A humildade é um valor que não tem preço. Eu, que testemunho uma humildade desse povo a cada dia, faço agora questão de contar uma que, até hoje, me é muito cara. Eu estava ali, sentado no banco para ser atendido, e dou fé.
Um senhor bem grisalhinho entrou na sala de atendimento do hospital aos passos lentos. Ele sorriu à moça, enquanto tentava tirar do bolso um cartão de papel. Colocou o cartão no balcão e ficou olhando para a moça. Balbuciou alguma coisa, que não entendi bem; talvez tivesse dito a especialidade do médico que queria consultar.
-- Este cartão não vale mais. O plano não existe mais. O senhor não vai poder ser atendido aqui.

> [Extrato de dados]:
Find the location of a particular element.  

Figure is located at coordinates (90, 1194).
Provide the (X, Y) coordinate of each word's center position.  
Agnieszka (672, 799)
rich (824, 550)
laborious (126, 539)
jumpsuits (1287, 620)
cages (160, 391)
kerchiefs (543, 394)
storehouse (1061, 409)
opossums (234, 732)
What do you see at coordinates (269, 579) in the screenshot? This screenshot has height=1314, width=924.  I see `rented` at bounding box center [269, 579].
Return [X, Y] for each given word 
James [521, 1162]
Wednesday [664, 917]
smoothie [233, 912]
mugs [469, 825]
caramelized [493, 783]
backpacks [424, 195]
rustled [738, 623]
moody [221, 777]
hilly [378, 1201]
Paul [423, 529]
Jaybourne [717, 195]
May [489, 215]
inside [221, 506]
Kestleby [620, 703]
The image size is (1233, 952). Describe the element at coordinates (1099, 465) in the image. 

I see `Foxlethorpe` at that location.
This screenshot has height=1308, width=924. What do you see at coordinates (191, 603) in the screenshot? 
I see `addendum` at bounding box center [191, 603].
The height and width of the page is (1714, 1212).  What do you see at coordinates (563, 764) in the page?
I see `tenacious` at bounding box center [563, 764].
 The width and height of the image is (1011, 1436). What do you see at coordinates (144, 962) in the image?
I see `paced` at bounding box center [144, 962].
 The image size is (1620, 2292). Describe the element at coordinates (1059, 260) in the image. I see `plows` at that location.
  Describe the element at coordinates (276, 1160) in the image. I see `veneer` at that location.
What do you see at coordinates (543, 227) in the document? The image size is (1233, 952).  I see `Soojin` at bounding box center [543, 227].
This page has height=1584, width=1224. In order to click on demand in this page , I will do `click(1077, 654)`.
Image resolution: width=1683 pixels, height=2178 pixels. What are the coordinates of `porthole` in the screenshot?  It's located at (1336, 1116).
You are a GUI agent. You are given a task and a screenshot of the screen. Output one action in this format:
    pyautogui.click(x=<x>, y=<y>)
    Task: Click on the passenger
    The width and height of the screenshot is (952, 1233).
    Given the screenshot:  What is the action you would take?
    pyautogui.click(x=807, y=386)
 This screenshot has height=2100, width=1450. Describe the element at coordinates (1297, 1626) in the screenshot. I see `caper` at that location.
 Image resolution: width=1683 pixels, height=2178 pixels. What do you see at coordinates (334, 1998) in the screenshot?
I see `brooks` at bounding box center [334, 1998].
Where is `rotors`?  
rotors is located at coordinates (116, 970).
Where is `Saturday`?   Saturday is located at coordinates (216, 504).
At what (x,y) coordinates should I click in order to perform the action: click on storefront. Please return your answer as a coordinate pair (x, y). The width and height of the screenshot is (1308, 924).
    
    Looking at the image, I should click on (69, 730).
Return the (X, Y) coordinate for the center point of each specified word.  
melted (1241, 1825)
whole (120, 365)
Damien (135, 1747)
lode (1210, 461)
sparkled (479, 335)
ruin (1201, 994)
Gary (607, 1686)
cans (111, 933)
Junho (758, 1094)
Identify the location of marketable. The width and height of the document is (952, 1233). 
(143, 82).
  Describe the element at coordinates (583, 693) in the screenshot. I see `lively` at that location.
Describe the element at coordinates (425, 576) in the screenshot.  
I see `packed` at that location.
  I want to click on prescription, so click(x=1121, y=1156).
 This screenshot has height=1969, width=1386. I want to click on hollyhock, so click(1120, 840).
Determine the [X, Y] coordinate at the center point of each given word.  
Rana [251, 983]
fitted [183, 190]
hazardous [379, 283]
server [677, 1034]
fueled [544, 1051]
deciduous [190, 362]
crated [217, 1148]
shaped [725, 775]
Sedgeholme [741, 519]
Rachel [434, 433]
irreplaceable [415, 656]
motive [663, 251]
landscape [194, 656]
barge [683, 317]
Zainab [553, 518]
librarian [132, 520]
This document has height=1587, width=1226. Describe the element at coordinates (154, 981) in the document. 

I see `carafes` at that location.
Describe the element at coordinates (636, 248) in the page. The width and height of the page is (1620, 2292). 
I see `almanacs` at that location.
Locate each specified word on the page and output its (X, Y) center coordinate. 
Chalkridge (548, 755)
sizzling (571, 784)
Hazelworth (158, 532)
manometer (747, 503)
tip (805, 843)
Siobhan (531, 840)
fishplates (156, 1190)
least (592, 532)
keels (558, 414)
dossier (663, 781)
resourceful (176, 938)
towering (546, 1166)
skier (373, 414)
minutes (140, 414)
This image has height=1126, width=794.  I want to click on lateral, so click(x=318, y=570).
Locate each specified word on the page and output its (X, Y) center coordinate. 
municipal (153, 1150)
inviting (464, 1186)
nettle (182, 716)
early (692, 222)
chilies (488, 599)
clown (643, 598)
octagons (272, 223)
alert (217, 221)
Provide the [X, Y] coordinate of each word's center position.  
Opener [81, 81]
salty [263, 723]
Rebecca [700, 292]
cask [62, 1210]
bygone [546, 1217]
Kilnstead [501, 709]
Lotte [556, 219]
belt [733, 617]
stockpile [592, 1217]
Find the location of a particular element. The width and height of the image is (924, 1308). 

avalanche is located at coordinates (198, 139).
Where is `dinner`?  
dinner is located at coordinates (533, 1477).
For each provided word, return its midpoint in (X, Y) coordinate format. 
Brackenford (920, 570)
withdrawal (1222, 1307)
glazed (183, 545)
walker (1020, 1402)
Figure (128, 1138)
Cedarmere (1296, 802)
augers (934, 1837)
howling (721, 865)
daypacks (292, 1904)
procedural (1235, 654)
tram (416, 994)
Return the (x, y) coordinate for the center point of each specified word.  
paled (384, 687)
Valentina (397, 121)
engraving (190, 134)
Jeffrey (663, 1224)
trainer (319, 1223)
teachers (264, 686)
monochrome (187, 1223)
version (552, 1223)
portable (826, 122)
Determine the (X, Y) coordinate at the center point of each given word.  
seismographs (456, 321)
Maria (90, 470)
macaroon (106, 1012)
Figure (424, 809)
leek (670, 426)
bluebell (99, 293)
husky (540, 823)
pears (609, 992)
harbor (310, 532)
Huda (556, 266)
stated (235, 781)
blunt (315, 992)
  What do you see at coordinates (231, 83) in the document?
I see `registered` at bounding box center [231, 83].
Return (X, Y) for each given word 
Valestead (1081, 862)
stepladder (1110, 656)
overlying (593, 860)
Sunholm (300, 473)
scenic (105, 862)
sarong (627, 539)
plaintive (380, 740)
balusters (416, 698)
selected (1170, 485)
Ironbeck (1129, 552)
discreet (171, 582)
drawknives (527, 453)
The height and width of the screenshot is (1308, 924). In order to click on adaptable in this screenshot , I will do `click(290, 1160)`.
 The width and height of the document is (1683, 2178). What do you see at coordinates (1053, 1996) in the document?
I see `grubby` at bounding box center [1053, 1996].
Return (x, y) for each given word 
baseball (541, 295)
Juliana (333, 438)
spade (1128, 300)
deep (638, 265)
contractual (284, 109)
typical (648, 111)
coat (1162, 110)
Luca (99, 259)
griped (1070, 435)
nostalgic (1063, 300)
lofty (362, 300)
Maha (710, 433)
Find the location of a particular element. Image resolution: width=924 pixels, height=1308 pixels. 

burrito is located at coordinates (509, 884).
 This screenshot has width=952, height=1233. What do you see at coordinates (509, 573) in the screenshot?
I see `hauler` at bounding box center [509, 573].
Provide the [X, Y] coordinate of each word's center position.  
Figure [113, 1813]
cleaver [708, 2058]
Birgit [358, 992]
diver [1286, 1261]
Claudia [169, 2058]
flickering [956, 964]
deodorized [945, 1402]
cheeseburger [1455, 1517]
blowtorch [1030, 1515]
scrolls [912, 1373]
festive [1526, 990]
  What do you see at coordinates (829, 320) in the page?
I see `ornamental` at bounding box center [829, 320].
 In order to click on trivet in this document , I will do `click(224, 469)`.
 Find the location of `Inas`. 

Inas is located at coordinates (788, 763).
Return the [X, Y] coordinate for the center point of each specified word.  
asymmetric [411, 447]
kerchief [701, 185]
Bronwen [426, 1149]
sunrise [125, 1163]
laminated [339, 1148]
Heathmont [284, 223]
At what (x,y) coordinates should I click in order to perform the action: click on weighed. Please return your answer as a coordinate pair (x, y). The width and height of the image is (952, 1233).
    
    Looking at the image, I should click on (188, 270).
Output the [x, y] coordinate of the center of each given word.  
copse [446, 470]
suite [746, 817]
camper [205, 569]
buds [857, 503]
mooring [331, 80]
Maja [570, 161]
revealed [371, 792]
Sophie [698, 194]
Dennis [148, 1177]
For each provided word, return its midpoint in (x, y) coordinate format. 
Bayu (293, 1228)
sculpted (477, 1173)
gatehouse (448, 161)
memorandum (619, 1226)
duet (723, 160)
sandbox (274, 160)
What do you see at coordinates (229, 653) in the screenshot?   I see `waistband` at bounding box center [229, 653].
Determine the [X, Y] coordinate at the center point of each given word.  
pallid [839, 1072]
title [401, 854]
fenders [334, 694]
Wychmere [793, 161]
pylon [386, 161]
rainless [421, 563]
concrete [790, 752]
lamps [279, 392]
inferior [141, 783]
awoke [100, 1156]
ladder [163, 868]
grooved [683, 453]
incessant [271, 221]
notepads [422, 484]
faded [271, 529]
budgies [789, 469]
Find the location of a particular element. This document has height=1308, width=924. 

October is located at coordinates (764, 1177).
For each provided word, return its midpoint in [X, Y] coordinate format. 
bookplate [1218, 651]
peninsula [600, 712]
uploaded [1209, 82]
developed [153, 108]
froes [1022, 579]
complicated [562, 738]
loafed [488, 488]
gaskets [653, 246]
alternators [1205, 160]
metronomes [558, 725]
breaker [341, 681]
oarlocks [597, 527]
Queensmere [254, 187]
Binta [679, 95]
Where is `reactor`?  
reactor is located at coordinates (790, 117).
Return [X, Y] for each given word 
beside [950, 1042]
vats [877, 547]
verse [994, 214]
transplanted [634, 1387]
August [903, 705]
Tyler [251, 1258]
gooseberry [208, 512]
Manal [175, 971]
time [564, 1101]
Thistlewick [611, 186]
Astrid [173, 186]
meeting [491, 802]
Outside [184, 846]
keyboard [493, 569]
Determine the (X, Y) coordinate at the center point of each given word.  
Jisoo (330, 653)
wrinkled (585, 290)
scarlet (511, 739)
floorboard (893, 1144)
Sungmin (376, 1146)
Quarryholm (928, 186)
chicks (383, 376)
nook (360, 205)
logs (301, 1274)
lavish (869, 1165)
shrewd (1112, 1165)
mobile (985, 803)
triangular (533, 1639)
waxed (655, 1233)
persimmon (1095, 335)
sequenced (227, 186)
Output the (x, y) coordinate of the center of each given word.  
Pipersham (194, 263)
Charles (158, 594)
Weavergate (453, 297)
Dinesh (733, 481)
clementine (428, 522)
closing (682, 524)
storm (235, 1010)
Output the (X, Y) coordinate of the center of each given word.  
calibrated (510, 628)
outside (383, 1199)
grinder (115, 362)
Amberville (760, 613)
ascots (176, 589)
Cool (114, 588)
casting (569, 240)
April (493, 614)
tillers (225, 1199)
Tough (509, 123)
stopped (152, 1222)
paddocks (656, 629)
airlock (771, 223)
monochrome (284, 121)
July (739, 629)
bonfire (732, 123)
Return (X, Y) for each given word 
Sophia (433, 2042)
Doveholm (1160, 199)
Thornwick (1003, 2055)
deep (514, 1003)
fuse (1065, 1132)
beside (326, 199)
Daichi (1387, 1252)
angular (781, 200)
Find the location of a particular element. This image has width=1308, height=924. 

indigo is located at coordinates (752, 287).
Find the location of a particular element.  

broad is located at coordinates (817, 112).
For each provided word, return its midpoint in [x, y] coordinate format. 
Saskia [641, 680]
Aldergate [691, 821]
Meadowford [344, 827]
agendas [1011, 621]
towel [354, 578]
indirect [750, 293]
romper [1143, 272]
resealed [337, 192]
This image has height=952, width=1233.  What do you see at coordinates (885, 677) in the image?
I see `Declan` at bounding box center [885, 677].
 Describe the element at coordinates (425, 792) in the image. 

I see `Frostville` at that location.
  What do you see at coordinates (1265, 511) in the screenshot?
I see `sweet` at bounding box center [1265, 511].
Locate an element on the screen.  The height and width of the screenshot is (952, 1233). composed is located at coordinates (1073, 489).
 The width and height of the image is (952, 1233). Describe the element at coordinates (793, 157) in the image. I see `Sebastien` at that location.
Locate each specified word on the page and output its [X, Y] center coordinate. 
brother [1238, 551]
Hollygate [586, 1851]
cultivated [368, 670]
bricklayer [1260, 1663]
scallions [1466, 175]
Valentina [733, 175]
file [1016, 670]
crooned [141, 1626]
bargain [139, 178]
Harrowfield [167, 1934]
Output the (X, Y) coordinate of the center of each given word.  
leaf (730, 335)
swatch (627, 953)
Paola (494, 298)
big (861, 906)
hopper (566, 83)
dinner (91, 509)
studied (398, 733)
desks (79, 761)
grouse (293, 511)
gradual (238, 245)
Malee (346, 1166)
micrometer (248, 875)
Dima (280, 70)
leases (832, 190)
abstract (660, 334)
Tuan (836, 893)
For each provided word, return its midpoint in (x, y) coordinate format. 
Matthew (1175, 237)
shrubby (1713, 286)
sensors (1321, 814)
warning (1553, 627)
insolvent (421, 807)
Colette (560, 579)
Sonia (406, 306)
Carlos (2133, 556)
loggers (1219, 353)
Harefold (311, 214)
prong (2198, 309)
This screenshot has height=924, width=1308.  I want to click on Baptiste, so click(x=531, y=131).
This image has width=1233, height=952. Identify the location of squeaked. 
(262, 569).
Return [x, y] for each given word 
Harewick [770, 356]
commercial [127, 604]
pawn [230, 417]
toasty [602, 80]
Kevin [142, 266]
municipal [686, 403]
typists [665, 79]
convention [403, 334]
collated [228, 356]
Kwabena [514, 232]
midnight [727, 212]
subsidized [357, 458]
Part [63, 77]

> [Pratique a leitura]:
1 > No texto sobre a humildade, o que o senhor grisalho tentava tirar do bolso ao chegar ao balcão?
2 > Escreva a continuação do texto sobre a humildade, começando logo após a última frase apresentada.

> [Gabarito]:
1 > Um cartão de papel.

2 >
Ele continuou olhando para ela para, eu julguei, certificar-se de que ela estava falando sério. Não sorriu mais para ela -- e é justo que assim tenha sido, porque ele teria dado muito mais do que possuía naquele momento. Então, guardou o cartão e saiu da sala de atendimento aos passos lentos.
Quando ele passou da porta para o lado de fora, para a calçada, o sol bateu muito forte na cara. A partir dali, ele deveria encarar o mundo com suas próprias forças; deveria ir à luta; deveria, finalmente na vida, bater as asinhas.